PROBLEM DETAILS – For this exercise, copy out each line of the material below that includes "hàng".
^^^^^^^^
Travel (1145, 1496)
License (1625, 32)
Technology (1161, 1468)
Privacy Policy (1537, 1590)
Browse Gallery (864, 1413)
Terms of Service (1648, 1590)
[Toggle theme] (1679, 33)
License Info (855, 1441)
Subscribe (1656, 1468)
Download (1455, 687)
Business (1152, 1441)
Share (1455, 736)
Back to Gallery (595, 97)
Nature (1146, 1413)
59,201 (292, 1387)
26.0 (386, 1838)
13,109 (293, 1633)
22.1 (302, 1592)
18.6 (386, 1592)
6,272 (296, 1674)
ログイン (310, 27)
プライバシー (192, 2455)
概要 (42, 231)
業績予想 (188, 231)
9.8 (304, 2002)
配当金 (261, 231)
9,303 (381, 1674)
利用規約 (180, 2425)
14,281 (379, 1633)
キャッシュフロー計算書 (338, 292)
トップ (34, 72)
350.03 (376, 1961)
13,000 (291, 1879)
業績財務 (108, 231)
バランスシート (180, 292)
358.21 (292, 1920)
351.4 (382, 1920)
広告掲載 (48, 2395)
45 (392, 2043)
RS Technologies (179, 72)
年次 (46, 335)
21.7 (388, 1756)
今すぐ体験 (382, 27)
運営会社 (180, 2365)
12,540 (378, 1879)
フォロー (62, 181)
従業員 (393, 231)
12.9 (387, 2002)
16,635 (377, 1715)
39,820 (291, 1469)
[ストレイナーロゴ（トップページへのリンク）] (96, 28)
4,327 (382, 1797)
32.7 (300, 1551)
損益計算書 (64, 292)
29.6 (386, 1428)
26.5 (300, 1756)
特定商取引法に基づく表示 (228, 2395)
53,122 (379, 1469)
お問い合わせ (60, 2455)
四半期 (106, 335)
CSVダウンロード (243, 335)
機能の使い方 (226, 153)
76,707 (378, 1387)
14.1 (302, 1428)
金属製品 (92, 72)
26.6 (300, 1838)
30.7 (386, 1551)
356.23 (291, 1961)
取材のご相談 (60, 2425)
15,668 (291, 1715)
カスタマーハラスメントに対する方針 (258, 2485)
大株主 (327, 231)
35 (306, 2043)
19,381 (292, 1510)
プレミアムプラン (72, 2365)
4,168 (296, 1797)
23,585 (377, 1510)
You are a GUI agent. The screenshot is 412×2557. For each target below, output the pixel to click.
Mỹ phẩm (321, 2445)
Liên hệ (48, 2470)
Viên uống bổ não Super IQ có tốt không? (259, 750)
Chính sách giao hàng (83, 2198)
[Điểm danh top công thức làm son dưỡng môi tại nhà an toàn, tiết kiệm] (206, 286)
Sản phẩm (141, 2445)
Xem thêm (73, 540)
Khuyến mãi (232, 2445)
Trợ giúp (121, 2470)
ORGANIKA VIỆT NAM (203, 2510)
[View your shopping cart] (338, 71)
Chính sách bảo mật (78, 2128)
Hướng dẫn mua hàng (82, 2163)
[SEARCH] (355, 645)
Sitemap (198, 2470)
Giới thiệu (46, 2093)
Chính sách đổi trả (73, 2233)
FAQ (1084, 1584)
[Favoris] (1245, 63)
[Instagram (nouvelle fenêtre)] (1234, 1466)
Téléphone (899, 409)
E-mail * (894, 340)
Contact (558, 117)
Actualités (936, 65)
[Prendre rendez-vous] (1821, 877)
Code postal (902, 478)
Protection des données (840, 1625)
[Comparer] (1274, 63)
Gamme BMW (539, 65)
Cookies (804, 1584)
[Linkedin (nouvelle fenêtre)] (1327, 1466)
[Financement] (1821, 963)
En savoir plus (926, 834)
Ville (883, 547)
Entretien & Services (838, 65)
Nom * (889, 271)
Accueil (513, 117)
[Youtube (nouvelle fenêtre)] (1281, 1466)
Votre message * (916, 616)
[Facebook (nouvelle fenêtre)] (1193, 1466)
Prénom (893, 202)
^^^^^^^^
RESPONSE –
Chính sách giao hàng (83, 2198)
Hướng dẫn mua hàng (82, 2163)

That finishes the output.